すでに冬の足音が聞こえていますが、今回はすでに冬真っ盛りに突入している北海道の「熱い話題」を紹介したいと思います。
北海道では利用客の減少やメンテナンスコストの高騰に伴って、ローカル路線の廃線が相次いでいます。かつては石炭で栄えた町があちこちにありますが、今では石炭の採掘をしていません。そのため人口が減って鉄道の必要がなくなり、廃線となったところも多々あります。夕張市が財政破綻したことがそれを象徴していますが、夕張以外にも同様のところはたくさんあります。これは北海道のきわめてリアルな現実なんですが、それを逆手に取った面白いプロジェクトが動き始めました。それが今回紹介する、日高本線の廃線跡を活用する太陽光発電です。

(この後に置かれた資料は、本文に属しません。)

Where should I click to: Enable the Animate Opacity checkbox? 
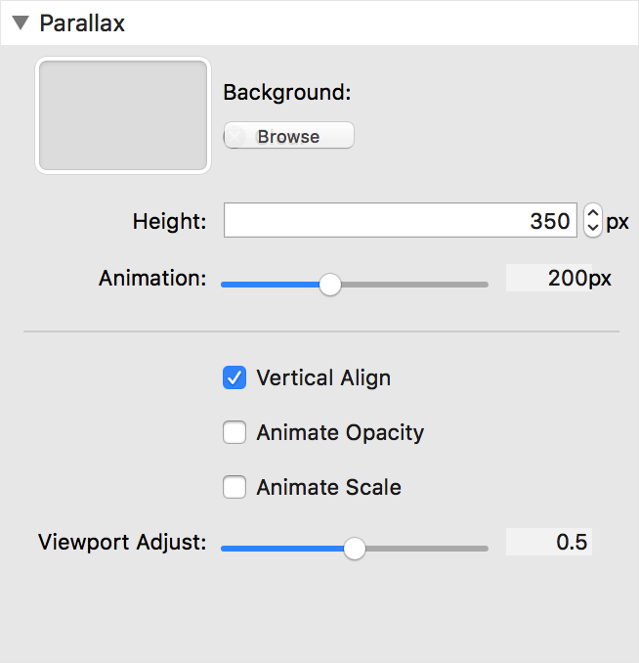234,432
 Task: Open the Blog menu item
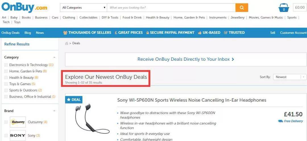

プロジェクトの舞台は、北海道の真ん中から南に位置する日高地方です。図で示すと、このあたり。

苫小牧から襟裳岬に近い様似をつなぐのが、日高本線。北海道だけにとても長い路線で、元々は150kmくらいある路線でした。大阪からの距離でいうと名古屋の近くまで行けてしまうので、さすが北海道ですね。
ところでこの地図を見ると分かりますが、この日高本線は海岸線に沿うような路線です。平和であれば車窓から海が見える風光明媚な鉄道だと思いますが、2015年に発生した高波で大きな被害を受けます。線路の下には砂利のようなものが敷かれていて、それがクッションの役割を果たしています(これをバラストといいます)。高波をかぶってしまったことによって、線路の下にあった路盤やバラストが流れてしまい、線路だけが浮いた状態になったり、高波の圧倒的なパワーでぐにゃぐにゃに曲がってしまったりといった甚大な被害を受けました。
路線のほとんどが被災したため、バスで代行運行をしていたものの、実質的に廃線状態になって放置されてきました。それが遂に、2021年になった正式に廃線となりました。巨額の費用を投じて修理しても、大して乗る人はいない。こうやって地方からインフラがなくなっていくのはここだけではありません。寂しいというか、ちょっとリスクを感じる話でもありますね。
さて、ここからが本題です。こうして廃線になってしまった日高本線の敷地で、太陽光発電事業を始めるプロジェクトが立ち上がりました。北海道電力とJR北海道、そしてENEOSの再生可能エネルギー関連会社がコラボレーションをして、廃線跡に太陽光パネルを設置して電力供給を担うというわけです。
この事業で私が感じる大きな意義は、3つあります。
1つは、遊休地の有効活用と地域振興です。廃線跡というと、「衰退していく地方」を象徴するようなイメージをまとっていますよね。実際に衰退しているからこそ廃線になるわけですが、そこには今も人が住んでいて、地域経済もあります。廃線跡の太陽光発電が、それぞれの地域経済に貢献することは間違いありません。しかも他の産業と違って基本的に放置していて発電をしてお金を稼いでくれるのですから、過疎に悩む地域にありがちな人材確保の問題に直面する可能性も低いでしょう。その一方で一定の雇用を生み出す効果もあるわけで、過疎地域だからこそできるビジネスに目を向けるのはとても前向きだと思います。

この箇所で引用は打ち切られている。